Implications of The Bottleneck Hypothesis for Higher-Ed ESL

A recent article in the journal Second Language Research by Isabel Jensen, Roumyana Slabakova, Marit Westergaard, and Bjorn Lundquist (2018) lends support for a theory of second language acquisition called The Bottleneck Hypothesis.

The Bottleneck Hypothesis states that functional morphology poses the greatest obstacle to second language learners acquiring an L2, and, thereby constitutes a bottleneck of cognitive load, thereby limiting the rate of acquisition. The theory originates from a paper by Roumyana Slabakova (2014) of the University of Southampton, in which she posits a theory that syntax and semantics can be acquired more easily than functional morphology.

Image from Slabakova, 2014

Functional Morphology

In linguistics, morphology refers to the building blocks of words, with a morpheme indicating the smallest unit of meaning at the word level.
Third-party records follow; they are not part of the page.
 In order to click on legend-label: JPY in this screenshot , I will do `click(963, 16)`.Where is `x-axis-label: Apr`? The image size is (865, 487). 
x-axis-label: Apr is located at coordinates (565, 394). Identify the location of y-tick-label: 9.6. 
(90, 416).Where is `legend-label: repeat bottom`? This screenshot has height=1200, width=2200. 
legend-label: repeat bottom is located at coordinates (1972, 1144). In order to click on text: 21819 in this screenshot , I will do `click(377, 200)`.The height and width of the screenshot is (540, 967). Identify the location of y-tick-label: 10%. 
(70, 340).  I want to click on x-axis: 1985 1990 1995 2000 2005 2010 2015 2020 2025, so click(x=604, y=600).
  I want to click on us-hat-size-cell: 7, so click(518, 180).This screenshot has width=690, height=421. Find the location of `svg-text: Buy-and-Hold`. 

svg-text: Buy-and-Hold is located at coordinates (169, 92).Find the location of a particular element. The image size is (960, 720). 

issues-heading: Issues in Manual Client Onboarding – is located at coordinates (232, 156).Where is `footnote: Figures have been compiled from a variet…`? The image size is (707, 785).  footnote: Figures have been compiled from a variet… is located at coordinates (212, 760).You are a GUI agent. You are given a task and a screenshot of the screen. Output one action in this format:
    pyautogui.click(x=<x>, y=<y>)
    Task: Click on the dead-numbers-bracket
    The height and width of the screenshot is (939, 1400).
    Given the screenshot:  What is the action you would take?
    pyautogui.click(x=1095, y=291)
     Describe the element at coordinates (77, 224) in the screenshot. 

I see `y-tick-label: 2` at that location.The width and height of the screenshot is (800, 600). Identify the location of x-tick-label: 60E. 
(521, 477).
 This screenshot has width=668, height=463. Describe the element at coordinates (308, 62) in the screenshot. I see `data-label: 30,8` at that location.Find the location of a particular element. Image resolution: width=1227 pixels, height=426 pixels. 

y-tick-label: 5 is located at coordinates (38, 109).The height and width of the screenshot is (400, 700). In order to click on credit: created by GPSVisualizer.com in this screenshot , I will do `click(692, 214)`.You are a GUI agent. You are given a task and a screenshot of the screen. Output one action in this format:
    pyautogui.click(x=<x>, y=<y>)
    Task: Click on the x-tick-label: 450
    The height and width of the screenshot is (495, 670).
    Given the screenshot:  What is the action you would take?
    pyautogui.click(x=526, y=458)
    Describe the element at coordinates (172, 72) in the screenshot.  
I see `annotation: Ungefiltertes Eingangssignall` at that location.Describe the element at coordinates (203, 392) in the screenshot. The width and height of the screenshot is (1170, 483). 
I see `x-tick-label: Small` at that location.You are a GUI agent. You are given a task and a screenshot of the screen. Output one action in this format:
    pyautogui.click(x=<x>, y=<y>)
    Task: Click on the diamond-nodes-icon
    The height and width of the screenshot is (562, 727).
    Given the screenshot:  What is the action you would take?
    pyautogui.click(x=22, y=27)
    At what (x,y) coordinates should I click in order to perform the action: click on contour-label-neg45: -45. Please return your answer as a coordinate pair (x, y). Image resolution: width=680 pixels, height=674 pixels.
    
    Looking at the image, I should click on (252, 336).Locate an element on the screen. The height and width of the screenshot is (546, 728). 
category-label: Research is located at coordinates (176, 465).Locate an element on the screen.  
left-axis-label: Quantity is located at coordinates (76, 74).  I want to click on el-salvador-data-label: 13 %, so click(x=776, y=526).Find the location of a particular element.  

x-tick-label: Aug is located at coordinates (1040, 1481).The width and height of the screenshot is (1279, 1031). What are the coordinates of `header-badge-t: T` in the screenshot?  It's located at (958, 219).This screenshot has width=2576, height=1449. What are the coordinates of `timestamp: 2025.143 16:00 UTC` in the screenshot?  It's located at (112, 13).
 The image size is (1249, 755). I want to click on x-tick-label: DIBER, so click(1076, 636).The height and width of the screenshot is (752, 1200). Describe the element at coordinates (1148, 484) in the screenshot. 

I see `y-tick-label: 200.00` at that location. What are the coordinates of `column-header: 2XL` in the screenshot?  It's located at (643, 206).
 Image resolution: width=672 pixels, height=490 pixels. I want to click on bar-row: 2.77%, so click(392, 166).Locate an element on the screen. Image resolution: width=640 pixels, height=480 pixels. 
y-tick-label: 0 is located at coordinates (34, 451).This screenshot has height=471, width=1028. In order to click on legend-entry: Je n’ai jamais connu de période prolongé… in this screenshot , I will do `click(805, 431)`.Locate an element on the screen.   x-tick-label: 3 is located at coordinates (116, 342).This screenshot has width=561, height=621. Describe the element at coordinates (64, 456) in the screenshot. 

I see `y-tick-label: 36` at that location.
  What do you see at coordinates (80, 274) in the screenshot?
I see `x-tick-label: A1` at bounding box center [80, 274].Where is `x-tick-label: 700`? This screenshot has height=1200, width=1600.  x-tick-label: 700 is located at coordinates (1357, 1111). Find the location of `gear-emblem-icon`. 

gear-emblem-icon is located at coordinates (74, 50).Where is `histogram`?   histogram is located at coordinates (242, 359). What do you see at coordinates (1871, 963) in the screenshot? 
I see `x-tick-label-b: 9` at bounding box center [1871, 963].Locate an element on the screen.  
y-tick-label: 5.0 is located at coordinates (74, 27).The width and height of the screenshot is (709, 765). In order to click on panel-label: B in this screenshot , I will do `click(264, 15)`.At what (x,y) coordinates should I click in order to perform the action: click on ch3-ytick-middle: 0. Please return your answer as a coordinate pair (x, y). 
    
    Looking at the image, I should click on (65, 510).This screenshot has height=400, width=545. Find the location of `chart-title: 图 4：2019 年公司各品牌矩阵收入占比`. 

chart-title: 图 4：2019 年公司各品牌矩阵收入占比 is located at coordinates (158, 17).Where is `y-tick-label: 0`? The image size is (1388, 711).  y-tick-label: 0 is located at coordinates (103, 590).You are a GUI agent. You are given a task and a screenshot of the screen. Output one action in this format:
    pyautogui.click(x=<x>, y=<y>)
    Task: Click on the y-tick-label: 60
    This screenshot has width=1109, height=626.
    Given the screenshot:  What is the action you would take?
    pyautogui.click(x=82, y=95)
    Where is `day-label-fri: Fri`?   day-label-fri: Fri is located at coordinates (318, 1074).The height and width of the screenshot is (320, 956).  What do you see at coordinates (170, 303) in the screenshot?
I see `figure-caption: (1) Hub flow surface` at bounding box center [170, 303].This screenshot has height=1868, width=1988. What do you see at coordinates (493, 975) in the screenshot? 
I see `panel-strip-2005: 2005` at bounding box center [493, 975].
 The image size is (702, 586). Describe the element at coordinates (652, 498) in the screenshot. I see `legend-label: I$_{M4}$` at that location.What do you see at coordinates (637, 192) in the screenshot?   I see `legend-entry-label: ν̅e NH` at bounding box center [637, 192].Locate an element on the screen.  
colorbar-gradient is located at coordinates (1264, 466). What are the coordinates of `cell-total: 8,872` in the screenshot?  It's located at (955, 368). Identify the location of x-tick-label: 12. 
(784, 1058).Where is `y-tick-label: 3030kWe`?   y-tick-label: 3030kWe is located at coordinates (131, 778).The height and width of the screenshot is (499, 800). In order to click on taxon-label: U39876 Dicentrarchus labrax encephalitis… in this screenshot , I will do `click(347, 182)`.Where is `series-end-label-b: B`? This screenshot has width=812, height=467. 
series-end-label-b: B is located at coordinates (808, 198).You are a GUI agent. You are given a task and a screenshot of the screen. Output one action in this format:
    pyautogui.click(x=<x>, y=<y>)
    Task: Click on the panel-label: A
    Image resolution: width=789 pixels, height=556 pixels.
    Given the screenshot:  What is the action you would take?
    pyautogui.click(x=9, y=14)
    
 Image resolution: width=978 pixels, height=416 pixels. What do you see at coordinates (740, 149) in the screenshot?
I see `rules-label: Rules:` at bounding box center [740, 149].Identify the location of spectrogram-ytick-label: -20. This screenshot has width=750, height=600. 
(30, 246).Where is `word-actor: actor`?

In other words, the un- in unstoppable is a morpheme. So, functional morphology deals with syntax operating at the word, rather than sentence, level. For example, the -s attached to verbs with a singular present tense subject (“John walk-s to school” Or “He speak-s Spanish”) exemplifies morphological syntax.

Jensen et al.

The study by Jensen et al. examined sixty middle- and elementary-school Norwegian children regarding their performance on a standardized exam that tested subject/verb agreement (functional morphology) and word order (sentential syntax). All of the children were English L2 learners. The researchers sought to answer the following research questions:

Research Question 1: Is functional morphology more difficult than core syntax? […]

Research question 2: Is functional morphology a more persistent problem than core syntax? […]

Research question 3: Which syntactic and morphological sub-conditions are more difficult? […]

(Jensen et al., 2018)

They found the data favored all three propositions, and hence, supported Slabakova’s hypothesis (2018).

Slabakova suggested The Bottleneck Hypothesis poses significant implications regarding the need for a return to focus on form approaches to grammar teaching, particularly regarding those structures entailed by the functional morphology (2014).

For teachers who haven’t cracked open the literature for a spell, focus on form refers to explicit grammar instruction in the classroom, in either a preemptive (grammar lessons) or reactive (grammar corrections) capacity (Ellis, Basturkmen, & Loewen, 2001).

Implications for higher education ESL Classrooms

If we accept The Bottleneck Hypothesis as true, the implication that morphological features require more practice would justify greater emphasis not only on grammar, but on specific features of grammar that operate in the morphology, such as verb agreement and case marking. Furthermore, might such a proposition be more pertinent for learners whose L1s are morphologically impoverished, such as Mandarin Chinese? When one considers that the majority of English learners in America’s universities are from China, a theory like the Bottleneck Hypothesis could exert significant pedagogical influence.

However, it is worth noting that The Bottleneck Hypothesis lands solidly in the Chomskian minimalist program approach to universal grammar (UG) of language, and as such, is not likely to appeal to those who do not subscribe to UG arguments. So don’t expect any significant changes to pedagogical practice in the field without a preponderance of support.

Nevertheless, if you find The Bottleneck Hypothesis compelling, then perhaps it’s time to pull the dust covers off those audio-lingual drills.


Ellis, R., Basturkmen, H., & Loewen, S. (2001). Preemptive Focus on Form in the ESL Classroom. TESOL Quarterly, 35(3), 407–432.

Jensen, I. N., Slabakova, R., Westergaard, M., & Lundquist, B. (2018). The Bottleneck Hypothesis in L2 acquisition: L1 Norwegian learners’ knowledge of syntax and morphology in L2 English. Second Language Research, 0267658318825067.

Slabakova, R. (2014). The bottleneck of second language acquisition. Foreign Language Teaching and Research46(4), 543-559.